I'm not even exaggerating when I say I let entire years worth of creation and practice flew me by because of my unhealthy fixation on mistakes and starting all over again because "it's ruined and hopeless, I need to tart this anew".
So, Finishtober presents:
(All pics are washed out and lost 99% of their colour vibrancy because my phone decided today was just the right day to be a jerk)
Day 1 (The first three drawings were all created on the 8th, as I was a bit late to the party):
Mr Pumpkin is unaware that Mr Spidey is creeping up behind him to eventually land on his back and give him a good ol' Halloween scare. I guess.
Day 2 (technically still day 1)
If you look close enough, you might notice that there is an entire disgusting self insert attached to those two atrocious hands. I know, it's difficult to spot considering... And hey, on the bright side, there is also a snitch!
Day 3 (still the 8th and day 1 actually, no one cares, I know)
Judge me as you might, I sorta kinda lowkey like it..
Day 4 (it's the 9th now, yay)
This has got to be the single, worst drawing I ever created, ever. Worse than whatever I was scribbling as a toddler with my non-dominant hand with a piece of chalk or anything. This. Takes. The. Cake. Would I ever make something even wortse, you guys should show some mercy and kill me, so I can't sink any lower.
Day 5 (still the 9th)
I mean, at least I practiced hands, right?
Day 6 (9th)
Hand practice intensifeyed. Eye see nothing else worth pointing eyet.
Day 7. (9th still, for "shy" prompt)
Somewhat inspired by Casper, but the ghost miraculously inherited the magnificent jawline of John Lennon through the mortal device of my unsteady hand that accidentally over drew that line by a huuuge margin... It was meant to be, I'm just too basic to comprehend the will of pure fate. Also, Omen can't draw baseball hats. Or hands, for that matter, but that's not news
Day 8 (9th for "crooked" prompt)
To ease up after all this emotional roller coaster of having to look at my worst drawings ever, I decided to get back into my comfort zone for a minute and draw something I am confident in. Then, with an overwhelming feeling of sheer terror, I realised I have no such thing, so I just drew Snape instead. I tried some pretentious arty-fartsy bullshit colour game too: in Harry Potter the green+purple colour combo is a sign of magic (wizards would wear this combo in muggle areas to signal to other wizards their presence without much drama), where green means evil and purple means good magic. And also how daddeh Snape is such a dual character so it fits. I guess. Also, his nose is crooked. He was a little bit crooked too. Ehhhh.
Day 9 (the 10th, "screech" prompt)
This sad creature is actually a screech owl. It is named as such, because since I drew the poor things, the world hasn't been the same. I apologise Mr owl.
Day 10 (in which I finally catch up to everyone else, hey guys ho-- where did everybody go?) ("gigantic" prompt)
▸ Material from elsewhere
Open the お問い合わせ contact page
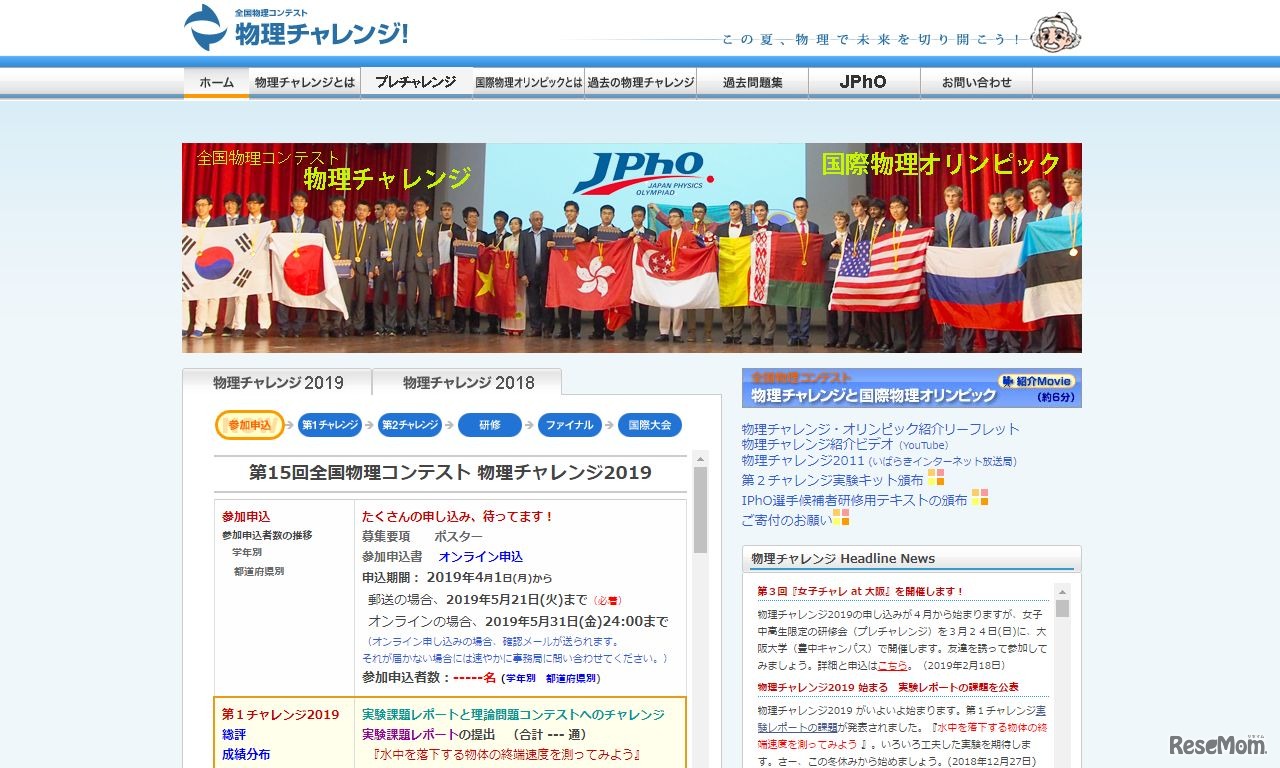 (976, 82)
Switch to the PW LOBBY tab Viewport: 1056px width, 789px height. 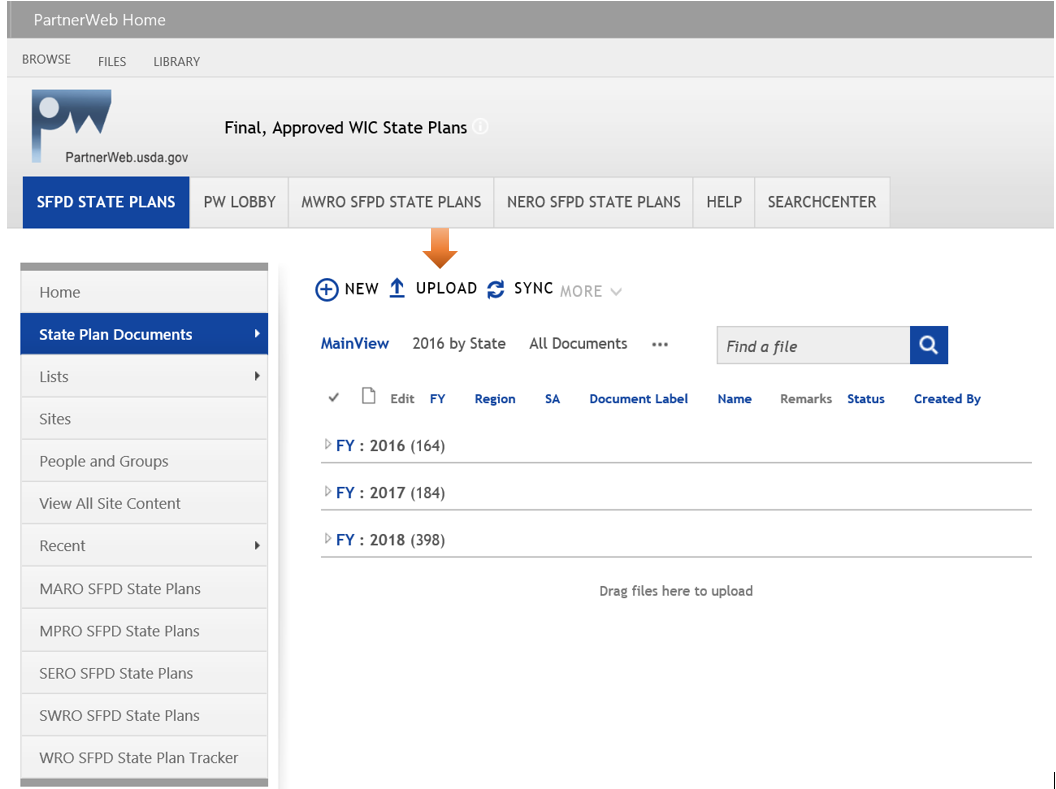pos(239,202)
Just because I'm still over the moon that I got a badge on dA for drawing this dusty old meme that I only learned about 178667 years late. Whatever. Biting pear of salamanca.
Day 11.
With such a heavy load of disgusting self-pity you'd think I regressed back to being my old emo teenage self. Truth is, you'd be right thinking that.
Day 12. (todaaaaaaaaaay)
I SWEAR this looked sorta normal as a sketch.
...
But then I went ahead with everything else.
So, that's it so far! After you're back from your psychologist appointment you had to urgently attend to after looking at these and developing PTSD in an instant, I actually recommend you give a try to this challenge! It can be therapeutic. Or helpful. Or it can make you feel accomplished. Or for practice. I don't know!